Example: It takes, let's just say, 50 Long Rest Points to Long Rest. You crash on the beach. You meet Shadowheart and befriend her. 5 Long Rest Points. You fight the devourers. 30 Rest Points. You meet Astarion. 5 Rest Points. You encounter the fishermen and the mind flayer. 10 Rest Points. Ah. Now you can Long Rest if you need to. Otherwise, you only have Short Rests to be able to recover HP and such. (Again, Short Rests trigger dialogue. I can't stress that enough.) You meet Gale. 5 Rest Points. You find the Harper stash. 10 Rest Points. You find the chest near the ruins. 10 Rest Points. You rescue Lae'zel. 10 Rest Points, because you had to deal with the tieflings first. You face Gimblebock and company, 20 Rest Points. You've now earned 2 Long Rests, and if you haven't even used one, you're doing pretty good. You face the mercs within the crypt. 20 Rest Points. You face the traps and scribes and find the book and meet Withers and everything else in there, you earn another 50 points in all. 3 Long Rests earned by this point. At lower level, this is good. If you haven't used them all, you are storing them up for later. If you have used one or two in order to just get through, that's fine. You've still got a 3rd you can save for later.

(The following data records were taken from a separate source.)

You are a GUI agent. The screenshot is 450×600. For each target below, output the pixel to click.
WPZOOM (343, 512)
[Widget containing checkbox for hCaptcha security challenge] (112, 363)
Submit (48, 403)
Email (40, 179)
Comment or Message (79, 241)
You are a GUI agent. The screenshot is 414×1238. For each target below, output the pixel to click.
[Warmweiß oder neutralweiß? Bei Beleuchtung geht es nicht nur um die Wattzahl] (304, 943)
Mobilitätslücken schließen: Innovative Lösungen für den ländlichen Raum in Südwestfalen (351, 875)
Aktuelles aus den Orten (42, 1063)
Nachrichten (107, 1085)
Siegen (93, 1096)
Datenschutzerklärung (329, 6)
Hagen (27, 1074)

With a game like BG3, I have to wonder if this is the only approach that will really work.
You are definitely overcomplicating things here, I think. A certain difficulty level or a setting (not the default for everyone, mind you!) needs to add just 2 things:
1. Drastically reduce the number of Camp Supplies available in the game.

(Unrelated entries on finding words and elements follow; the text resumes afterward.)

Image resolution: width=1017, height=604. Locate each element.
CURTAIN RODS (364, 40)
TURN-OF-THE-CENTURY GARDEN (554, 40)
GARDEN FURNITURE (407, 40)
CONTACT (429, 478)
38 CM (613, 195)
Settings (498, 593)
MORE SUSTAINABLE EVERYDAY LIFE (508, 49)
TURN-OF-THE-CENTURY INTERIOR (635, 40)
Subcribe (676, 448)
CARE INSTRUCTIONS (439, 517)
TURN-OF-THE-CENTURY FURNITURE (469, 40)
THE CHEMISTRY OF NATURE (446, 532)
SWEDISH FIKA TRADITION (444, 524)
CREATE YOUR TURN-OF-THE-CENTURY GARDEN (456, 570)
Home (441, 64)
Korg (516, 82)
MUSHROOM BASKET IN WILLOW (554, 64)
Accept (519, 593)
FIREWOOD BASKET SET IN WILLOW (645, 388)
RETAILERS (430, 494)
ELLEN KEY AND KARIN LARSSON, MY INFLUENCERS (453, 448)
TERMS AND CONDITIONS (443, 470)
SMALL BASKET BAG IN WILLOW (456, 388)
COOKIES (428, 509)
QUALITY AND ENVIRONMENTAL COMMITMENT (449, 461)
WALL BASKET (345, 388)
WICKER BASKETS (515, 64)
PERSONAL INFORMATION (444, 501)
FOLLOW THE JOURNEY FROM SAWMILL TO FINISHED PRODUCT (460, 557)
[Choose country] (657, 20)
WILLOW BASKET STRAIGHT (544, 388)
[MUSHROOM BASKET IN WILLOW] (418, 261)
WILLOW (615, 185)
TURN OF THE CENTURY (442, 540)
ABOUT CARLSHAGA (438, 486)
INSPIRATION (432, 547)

2. Make them mandatory for Long Rests.
Done. No artificial constructs begging for Occam's razor, just the standard DnD mechanics. Only, I wouldn't expect Larian to implement that; this probably will have to go to modders.

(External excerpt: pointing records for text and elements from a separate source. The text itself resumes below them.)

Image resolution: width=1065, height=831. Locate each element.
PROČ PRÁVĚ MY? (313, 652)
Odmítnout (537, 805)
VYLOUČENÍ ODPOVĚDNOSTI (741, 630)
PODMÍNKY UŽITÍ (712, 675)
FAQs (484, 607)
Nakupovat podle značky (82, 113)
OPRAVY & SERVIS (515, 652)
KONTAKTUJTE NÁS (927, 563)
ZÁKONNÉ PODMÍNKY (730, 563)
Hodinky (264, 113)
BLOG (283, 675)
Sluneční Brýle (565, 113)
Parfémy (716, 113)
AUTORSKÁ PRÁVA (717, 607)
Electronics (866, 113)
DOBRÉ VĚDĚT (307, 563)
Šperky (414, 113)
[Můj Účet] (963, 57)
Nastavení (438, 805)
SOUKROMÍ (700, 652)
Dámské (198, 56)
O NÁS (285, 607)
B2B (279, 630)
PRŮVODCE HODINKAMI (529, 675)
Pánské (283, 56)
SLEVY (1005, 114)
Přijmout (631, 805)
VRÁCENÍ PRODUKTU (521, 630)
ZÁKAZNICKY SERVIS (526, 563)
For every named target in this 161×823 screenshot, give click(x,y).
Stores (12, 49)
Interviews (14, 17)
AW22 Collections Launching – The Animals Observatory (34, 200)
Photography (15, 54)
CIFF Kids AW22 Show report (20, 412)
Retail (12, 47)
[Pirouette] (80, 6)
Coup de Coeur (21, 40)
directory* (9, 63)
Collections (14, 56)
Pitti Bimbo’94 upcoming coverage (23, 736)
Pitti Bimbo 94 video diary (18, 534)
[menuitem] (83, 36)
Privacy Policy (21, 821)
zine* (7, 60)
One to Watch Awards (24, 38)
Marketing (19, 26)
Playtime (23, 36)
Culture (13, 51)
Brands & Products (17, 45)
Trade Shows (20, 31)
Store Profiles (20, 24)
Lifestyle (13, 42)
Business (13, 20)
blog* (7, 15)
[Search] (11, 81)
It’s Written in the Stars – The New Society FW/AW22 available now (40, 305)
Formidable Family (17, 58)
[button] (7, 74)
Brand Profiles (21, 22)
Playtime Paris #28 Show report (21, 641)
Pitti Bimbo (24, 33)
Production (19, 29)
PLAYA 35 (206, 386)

Also, personally I don't think Long Rest limitation is a good idea. You can hit a particularly long streak of bad rolls, for example when you deal with traps, and your party will have one foot in their graves. What do you propose us to do in this case - save-scum? A TT DM can always adjust Long Rest requirements, but will this game to the same? Don't answer, it's a rhetorical question.